The child deaths, preventable disease, malnutrition and consequent mental stunting, crushing poverty, unemployment, breakdown of civil society, hopelessness and despair have continued for over eleven years and we still impose this genocidal military blockade, enforced by warships patrolling the seas, on the children of Iraq.

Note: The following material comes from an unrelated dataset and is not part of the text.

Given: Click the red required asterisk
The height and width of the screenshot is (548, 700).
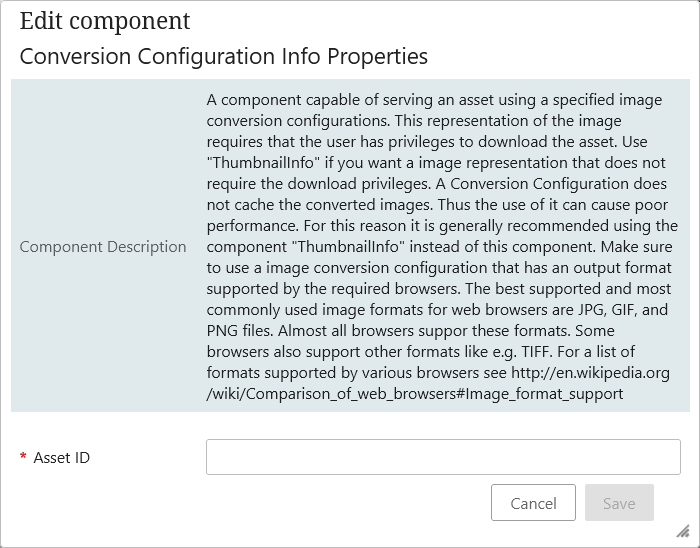Looking at the screenshot, I should tap(23, 458).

The reports of the suffering of Palestinians under Israeli attack are important and necessary, but where are the reports about the suffering of Iraqi families that we have caused? The UK government continues to deny the millions of children in Iraq their human rights and repeatedly threatens the Iraqi people with yet more violence, even nuclear weapons (e.g. ``Bush's nuke bandwagon'' The Guardian 27th March 2002) while bleating weakly about Israel's use of ``excessive force''. To call this hypocrisy is something of an understatement. However, hypocrisy is a minor fault compared to the major crime of genocide, which is what UK policy in Iraq amounts to. Also, the actions of Sharon in the Occupied Territories and Blair in Iraq are closely connected, springing as they do from the same immoral root. Blair and Sharon are both acting in accordance with policy made in Washington for the benefit of the ruling elite. One of the central tenets of that policy is and has been for many decades that control of the vast natural resources of the Arabian peninsular should not fall into the hands of the people of the region. Palestinians, Iraqi children and Israeli citizens, who should all have a share of those resources, are instead deemed expendable in the violent struggle to maintain that control in the hands of the tiny minority of loyal US clients. Indeed, the dead of Basra, Jenin and Haifa are more accurately described as targets and not merely accidental victims of Western imperial policy.

Fay Dowker 24/05/2002

 

 

References and further reading

See, for example, ``Starving Iraq: one humanitarian disaster we can stop’’ by the Campaign Against Sanctions on Iraq. http://www.cam.ac.uk/societies/casi/briefing/pamp_ed1.html. For more information on sanctions, see also http://welcome.to/voicesuk

[1] Martti Ahtisaari, Report to the UN Secretary-General on humanitarian needs in Kuwait and Iraq, 20th March 1991. http://www.cam.ac.uk/societies/casi/info/undocs/s22366.html

[2] Sadruddin Aga Khan, Report to the UN Secretary-General on humanitarian needs in Iraq, 15th July 1991. http://www.casi.org.uk/overflow/undocs/sadruddin1.pdf and http://www.casi.org.uk/overflow/undocs/sadruddin2.pdf

[3] Report of the Harvard Team, New England Journal of Medicine, 325 pp. 977 - 980. 1991

[4] US military Defence Intelligence Service documents, ``Iraq Water Treatment Vulnerabilities" and ``Disease Information’’ Jan. 22, 1991, ``Disease Outbreaks in Iraq’’ Feb 21 1990 [sic]). These can be accessed by following the instructions at the end of http://www.progressive.org/0901/nagy0901.html

[5] UN Food and Agriculture Organization. Technical Cooperation Programme: Evaluation of Food and Nutrition Situation in Iraq, 1995.

[6] Unicef report: Situation Analysis of Children and Women in Iraq - 1997. April 1998.